Direction a:
Pull out every line from the entries that contains the string "Task", matching its case.

Source:
»»
Getting injured while at work is a scary and frustrating experience, especially if you feel you were partly to blame for the accident. You are probably concerned about whether you will still be able to collect workers’ compensation benefits if you were at fault for your workplace injury, but the good news is that the workers’ compensation system is not fault-based, unlike personal injury claims. Therefore, regardless if you fully to blame or just somewhat at fault for your own injuries, you can still receive workers’ compensation.

There are some exceptions to the rule, however. Depending on the circumstances of the incident, there are some rare cases in which an injured employee would not be able to receive these vital benefits.

Exceptions to the Rule

As a general rule of thumb, injured employees are able to receive workers’ compensation even if their own negligence caused the accident that resulted in their injuries. That said, there are some situations in which a worker would not be eligible for workers’ compensation benefits, such as:

  • You intentionally injured yourself: Intentionally injuring yourself will not only render you ineligible from receiving workers’ compensation benefits, but it is also illegal and considered fraud. If it is proven that you staged your own accident to extract these benefits, you will have a lot more to worry about than simply not receiving workers’ compensation benefits.
  • You were involved in a violent altercation: Did you start a fight with a co-worker? If you threw the first punch and the fight that ensued resulted in your injuries, you would not be eligible for workers’ compensation benefits, even if your co-worker verbally provoked you through insults.
  • You were intoxicated: If you were intoxicated your eligibility to receive workers’ compensation benefits is likely in serious jeopardy.

Additionally, although it is not legal for an employer to terminate a worker’s employment due to a workplace injury, if you caused your own injury in any of the aforementioned ways, your employer could fire you for taking unnecessary risks at work. Hire an attorney if you are unsure if you qualify for workers’ compensation benefits.
««
Dataset records:
»»
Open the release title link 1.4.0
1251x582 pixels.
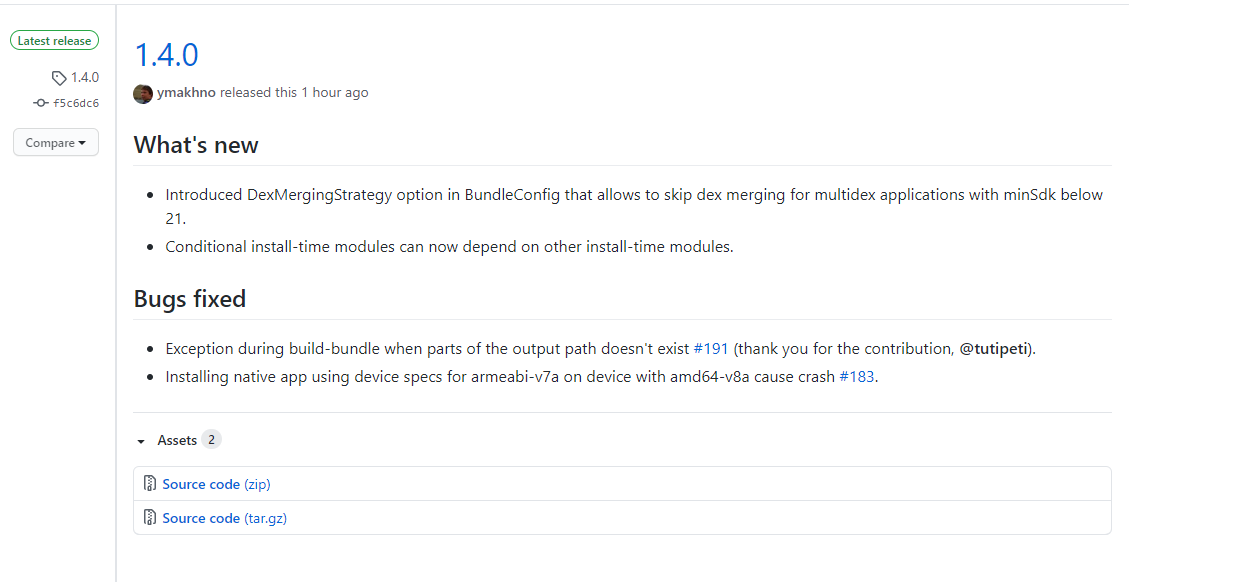[x=165, y=55]
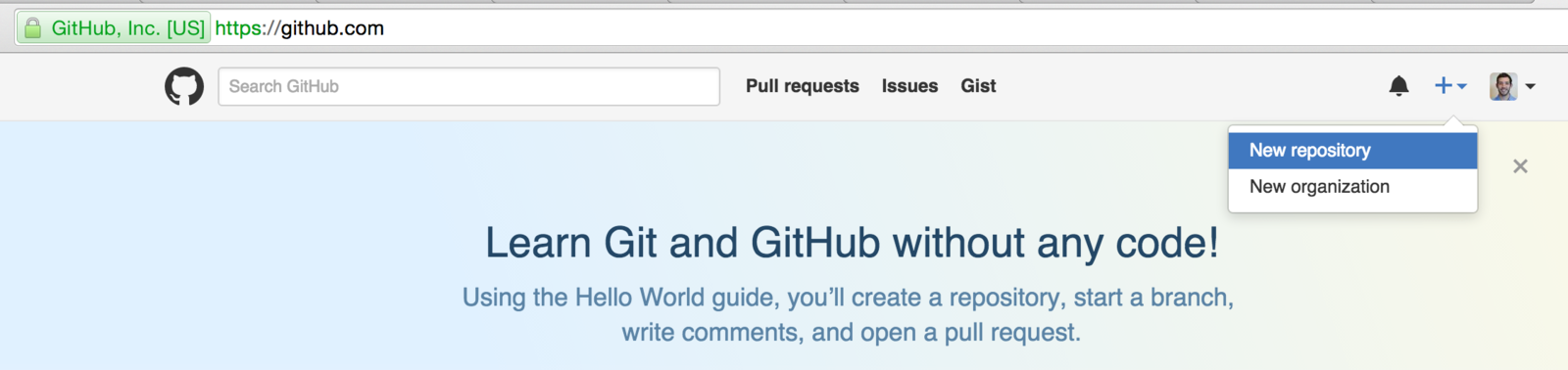This screenshot has width=1568, height=370.
Task: Open the Pull requests page
Action: click(x=802, y=86)
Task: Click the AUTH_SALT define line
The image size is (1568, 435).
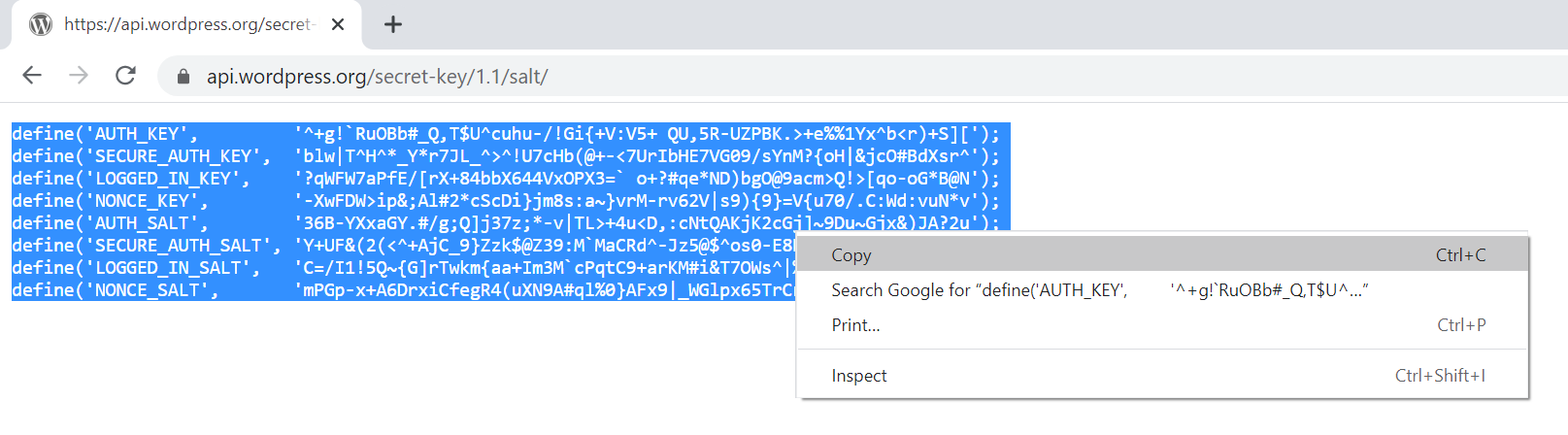Action: pos(505,223)
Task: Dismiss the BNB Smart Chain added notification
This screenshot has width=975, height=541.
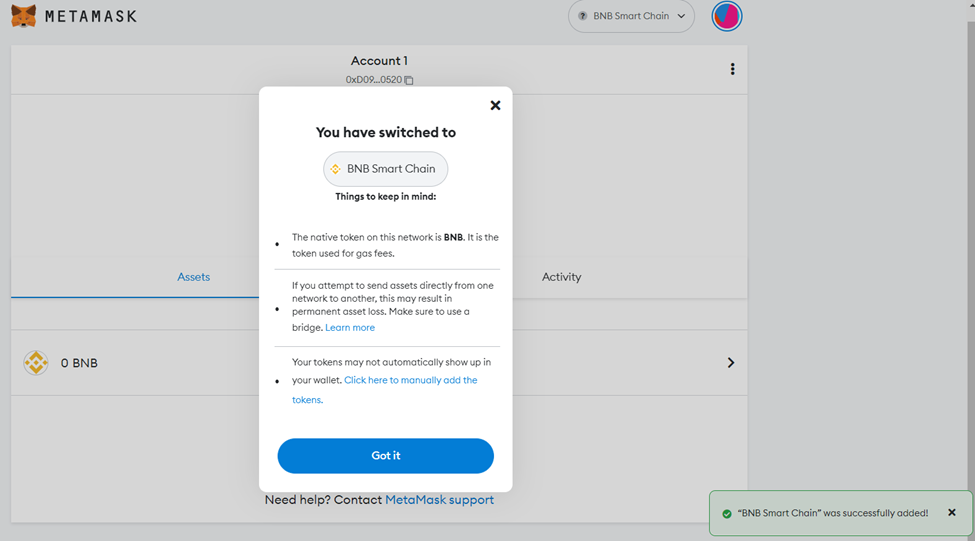Action: 952,512
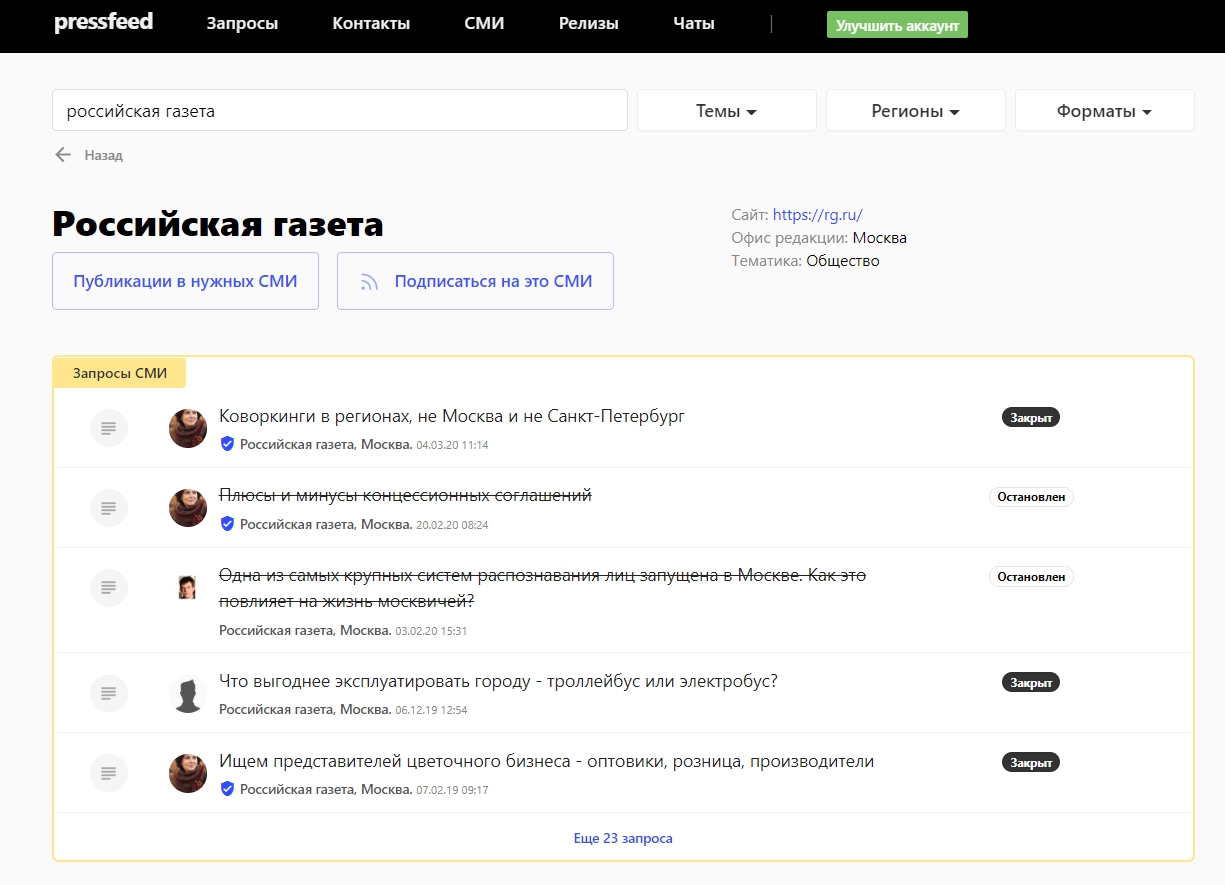Open the Темы dropdown filter

[726, 111]
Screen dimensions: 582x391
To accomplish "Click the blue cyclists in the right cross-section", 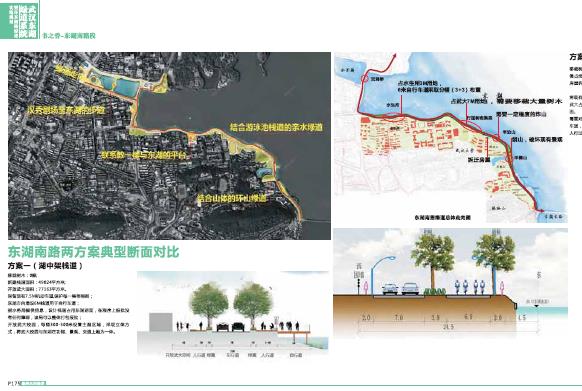I will click(470, 287).
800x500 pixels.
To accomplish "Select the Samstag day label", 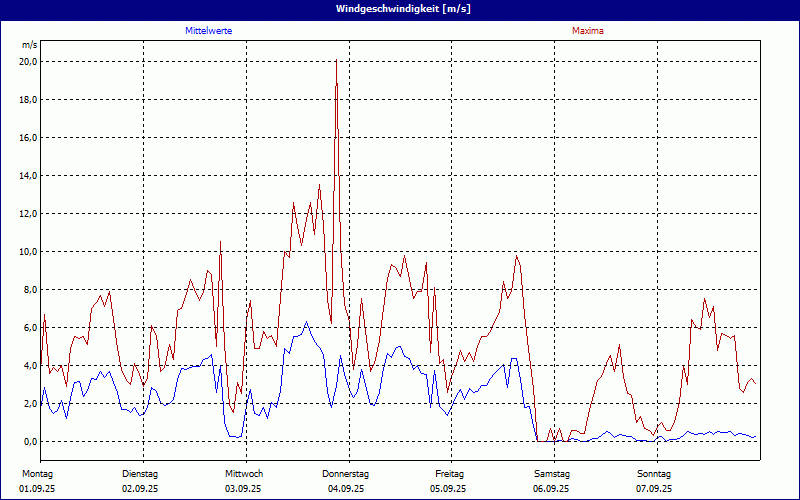I will (552, 473).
««
Direction b:
Write out the stretch of the workers' compensation passage from "There are some exceptions" through "receiving workers’ compensation benefits." again, changing "vital" to "essential".

Final result a:
Task: Open the Pull requests page
Task: Click the AUTH_SALT define line
Task: Dismiss the BNB Smart Chain added notification

Final result b:
There are some exceptions to the rule, however. Depending on the circumstances of the incident, there are some rare cases in which an injured employee would not be able to receive these essential benefits.

Exceptions to the Rule

As a general rule of thumb, injured employees are able to receive workers’ compensation even if their own negligence caused the accident that resulted in their injuries. That said, there are some situations in which a worker would not be eligible for workers’ compensation benefits, such as:

  • You intentionally injured yourself: Intentionally injuring yourself will not only render you ineligible from receiving workers’ compensation benefits, but it is also illegal and considered fraud. If it is proven that you staged your own accident to extract these benefits, you will have a lot more to worry about than simply not receiving workers’ compensation benefits.